The pioneer woman star Ree Drummond has changed one of her family favorite recipes to create a new version called Vegetable Pie. This new and delicious main course relies heavily on filling vegetables while keeping a creamy sauce and crispy potato filling. Best of all, almost everything that’s included in creating this delicious dish comes straight from the freezer, so it’s a great last minute main course that is made up without running to the store for last minute ingredients.
This vegetarian creation is also a great Thanksgiving main dish for a friend or family member who would rather not eat turkey.
What is a tot pie?
A pie is like a pie. Except instead of using a pie crust or cookie filling, the mixture is topped with frozen tater tots.
Making a pie crust or cookie filling requires extra work to make the dough, roll or cut it up and place it on top of the filling.
For a little pie, all you need to do is tear up a frozen bag of tater tots and decorate your filling of choice as artfully as possible.
Better yet, a tot pie allows the filling to turn golden brown and ultra crisp, which adds an extra layer of excitement when serving this easy dish featured in Drummond’s new cookbook, The pioneer woman cooks very easily!
How to make the delicious vegetarian filling
The ingredients that make up this delicious main course can be found in your freezer and refrigerator.
These include salted butter, onion, green beans, butternut squash, roasted corn, frozen peas, chili peppers, garlic, cream of mushroom, cream of celery, salt, pepper and frozen tater tots.
Drummond suggests that if you have frozen chopped onions, green beans, and butternut squash, they work wonders in this dish.
However, if you prefer to use fresh vegetables, she doesn’t oppose that either.
This recipe can be modified to make a chicken version of the dish, as seen in the Facebook video above.
The only difference is the addition of a protein.
Easy and Easy Instructions for Veggie Tot Pie
Preheat the oven to 450 degrees.
In a skillet, melt the butter and add the onion.

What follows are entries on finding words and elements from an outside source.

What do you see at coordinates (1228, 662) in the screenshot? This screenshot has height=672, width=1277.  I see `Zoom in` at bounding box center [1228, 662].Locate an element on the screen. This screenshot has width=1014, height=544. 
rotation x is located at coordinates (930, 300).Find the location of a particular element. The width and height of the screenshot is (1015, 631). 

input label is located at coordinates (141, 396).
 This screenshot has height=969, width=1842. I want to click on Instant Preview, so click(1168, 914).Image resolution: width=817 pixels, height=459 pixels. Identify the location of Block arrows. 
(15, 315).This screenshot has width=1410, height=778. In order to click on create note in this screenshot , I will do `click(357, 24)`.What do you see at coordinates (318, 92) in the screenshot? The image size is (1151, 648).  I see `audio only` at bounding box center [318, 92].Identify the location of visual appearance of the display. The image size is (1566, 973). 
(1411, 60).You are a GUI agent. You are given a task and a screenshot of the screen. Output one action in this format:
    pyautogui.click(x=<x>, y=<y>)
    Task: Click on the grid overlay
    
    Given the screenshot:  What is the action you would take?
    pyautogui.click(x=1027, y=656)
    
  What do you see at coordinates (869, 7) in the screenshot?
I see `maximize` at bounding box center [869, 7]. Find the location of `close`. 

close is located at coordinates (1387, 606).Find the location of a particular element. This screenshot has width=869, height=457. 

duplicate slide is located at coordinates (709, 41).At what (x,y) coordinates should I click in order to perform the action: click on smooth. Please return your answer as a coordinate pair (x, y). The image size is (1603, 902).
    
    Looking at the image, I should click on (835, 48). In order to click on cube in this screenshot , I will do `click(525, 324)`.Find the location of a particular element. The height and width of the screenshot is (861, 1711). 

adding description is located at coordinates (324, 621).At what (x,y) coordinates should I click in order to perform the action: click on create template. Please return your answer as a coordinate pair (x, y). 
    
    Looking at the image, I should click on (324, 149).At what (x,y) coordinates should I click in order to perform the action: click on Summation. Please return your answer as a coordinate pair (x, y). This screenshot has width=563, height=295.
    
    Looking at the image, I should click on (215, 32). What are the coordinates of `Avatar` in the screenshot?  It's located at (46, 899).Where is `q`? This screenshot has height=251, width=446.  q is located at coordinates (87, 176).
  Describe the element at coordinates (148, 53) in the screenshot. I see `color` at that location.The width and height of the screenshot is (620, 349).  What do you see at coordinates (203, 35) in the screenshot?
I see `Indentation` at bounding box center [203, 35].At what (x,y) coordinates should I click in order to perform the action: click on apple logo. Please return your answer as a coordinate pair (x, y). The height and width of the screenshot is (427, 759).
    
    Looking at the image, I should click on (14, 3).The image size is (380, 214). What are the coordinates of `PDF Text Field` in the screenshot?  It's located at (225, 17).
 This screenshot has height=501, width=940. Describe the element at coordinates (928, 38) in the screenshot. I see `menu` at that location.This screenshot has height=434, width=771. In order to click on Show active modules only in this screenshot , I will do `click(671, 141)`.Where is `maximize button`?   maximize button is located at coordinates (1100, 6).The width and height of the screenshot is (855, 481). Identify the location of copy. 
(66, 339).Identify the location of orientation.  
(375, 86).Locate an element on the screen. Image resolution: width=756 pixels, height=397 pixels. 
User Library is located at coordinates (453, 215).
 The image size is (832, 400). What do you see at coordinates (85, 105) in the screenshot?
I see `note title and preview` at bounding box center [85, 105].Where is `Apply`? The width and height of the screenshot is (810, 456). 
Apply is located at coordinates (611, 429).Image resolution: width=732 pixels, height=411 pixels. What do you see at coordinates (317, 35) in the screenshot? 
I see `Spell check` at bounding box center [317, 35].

Then add the green beans and butternut squash.
Then add the corn and roasted peas, followed by the chili peppers.
Garlic comes next. Drummond used garlic paste, calling it “wonderfully weird”.
Cook the vegetables for about 10 minutes, stirring often to combine the flavors and to warm the mixture.
Cans of mushroom and cream of celery soup are then added, followed by a can of water to dilute the sauce. Allow the mixture to bubble in the pot and add salt and pepper to taste.
If using a Dutch oven, remove the mixture from the heat and transfer.
Otherwise, leave the mixture in the pot. Arrange the frozen tots in a circular pattern, completely covering the sauce.
Bake the vegetable pie until the potatoes are golden and crisp and the edges are bubbling, about 30 minutes.
This recipe is a staple of Drummond’s regular main course rotation, with an added twist.